Quand aux combats que nous souhaitons vraiment effectuer de manière "tactique", il y a longtemps que nous privilégions des règles d'escarmouches génériques et maintenant de wargame (HOTT) ramenées aussi à du combat individuel (mais nous permettant d'inclure de grosses batailles en gardant un système unique et bien équilibré), c'est simple, 1d6 pour déterminer le nombre d'actions possibles lors du tour, actions de déplacement et d'engagement, jet mutuel pour le combat, le meilleur gagne, conséquences déterminées sur un tableau unique. Bref simple et rapide mais pas moins fun pour autant, plus fun peut-être même.




Et si l'aventure me mène à devoir inventer une règle à la volée, et bien j'improvise un truc rapide et simple, idem si je veux proposer quelques petites options supplémentaires aux joueurs pour donner plus de corps à leurs personnages pour telle ou telle situation, par exemple en ce moment et dans l'optique de notre prochaine campagne (je vous en parlerez une autre fois, un mix de Jdr et de wargame), nous allons jouer beaucoup de super-héros (équipe de héros et super-héros en mode mission "Suicide Squad" dans un futur proche Post-Apo gonzo...), donc je suis en train de réfléchir à de toutes petites options de type bonus/malus à rajouter aux jets de résolutions ou aux possibilités d'actions de HOTT, rien de lourd, juste des points en plus ou en moins sur les lancés de dés et uniquement si il est nécessaire d'en effectuer, le reste c'est du dialogue.

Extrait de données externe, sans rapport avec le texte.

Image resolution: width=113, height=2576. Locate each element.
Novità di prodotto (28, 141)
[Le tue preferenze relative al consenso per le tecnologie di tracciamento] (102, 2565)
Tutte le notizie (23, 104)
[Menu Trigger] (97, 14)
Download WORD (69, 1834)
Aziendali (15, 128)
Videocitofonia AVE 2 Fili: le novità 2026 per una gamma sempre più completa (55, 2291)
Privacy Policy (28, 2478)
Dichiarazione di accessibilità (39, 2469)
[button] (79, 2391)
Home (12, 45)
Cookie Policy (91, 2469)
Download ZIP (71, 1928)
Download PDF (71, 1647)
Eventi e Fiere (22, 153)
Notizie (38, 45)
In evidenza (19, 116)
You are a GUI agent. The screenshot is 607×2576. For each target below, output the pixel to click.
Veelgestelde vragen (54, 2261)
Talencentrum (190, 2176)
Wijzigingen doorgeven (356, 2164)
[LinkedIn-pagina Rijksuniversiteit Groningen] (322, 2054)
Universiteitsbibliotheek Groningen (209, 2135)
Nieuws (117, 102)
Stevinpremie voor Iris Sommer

Donc pour résumer, nos parties s'articulent avant tout sur du dialogue, et un lancé de dé tout simple pour la résolution de certaines actions qui le nécessitent + règles de wargame très légères pour mener les combats quand nous voulons vraiment faire un truc "jeu tactique", parce que nous menons aussi des combats de manière très simple, si un gars genre Superman veut mettre une mandale à un simple gangster sans pouvoirs ou morceau de kryptonite sur lui, on a pas besoin de lancer quoique ce soit, décrire l'action suffit largement à donner la victoire à Superman. Je me rend compte que ainsi, la part belle est donnée au développement de notre univers de jeu, aux histoires/aventures s'y déroulant, et aux développement des personnages, y compris PNJ le parcourant, pas besoin de feuilles avec des tas de stats pour que mes joueurs s'approprient leurs PJ et s'attachent à eux ou les incarnent. Ils les font vivre au fur et à mesure que l'univers se développe et qu'ils participent à cela, ils connaissent leurs PJ et ce dont ils sont capables ou non, leurs donnent de vrais personnalités qui évoluent en parcourant ces mondes imaginaires et en se les appropriant, en gagnant de l'expérience en tant que protagonistes des histoires et en fonctions des actes accomplis et non en XP... Ils n'ont pas besoin de listes pour se rappeler, parfois au bout de plusieurs mois, ce qu'ils possèdent dans leurs poches ou dans leur besace...

Et puis c'est un jeu, je ne vois pas ce qu'il y a de ludique, je parle pour moi mais mes joueurs sont sur la même ligne, à ce farcir des bouquins de 300 pages (même moins je trouve que cela peut s'avérer chiant quand il ne s'agit que de règles, et je ne vois pas ce qui va rendre la chose plus immersive par rapport à un univers, un univers pour moi ne se résume pas à des points de règles pour mieux le faire vivre, mais à l'imagination qui n'a pas besoin de règles pour visualiser celui-ci et voir comment des protagonistes peuvent y évoluer) pour jouer, alors que 3 petits points de règles et un accord MJ/Joueur suffisent largement, je préfère bouquiner 300 pages de romans ou de BD, regarder un film et puiser de l'inspiration dedans pour faire vivre mes univers de jeux. Au final, la seule raison qui me pousse à acheter des manuels, c'est la collectionnite, et l'idée que je vais y trouver quelques idées pour enrichir mes parties, ce qui est rarement le cas en fait, ou du moins le ratio est beaucoup plus faible qu'avec d'autres ressources hors Jdr, ou alors j'accroche à mort à un contexte qui me parle et j'imagine autour mais ils sont rares au final, Millevaux, Neon Lords of the Toxic Wasteland, Warpland, Planète Hurlante... Quelques contextes OSR... Et je peux broder dessus pendant des mois et des mois.

Au final, je ne sais pas si nous jouons "à l'ancienne" ou FKR, mais nous jouons de la manière le plus simple possible et il est vrai que "Play Worlds, Not Rules" me semble se rapprocher de notre façon de faire.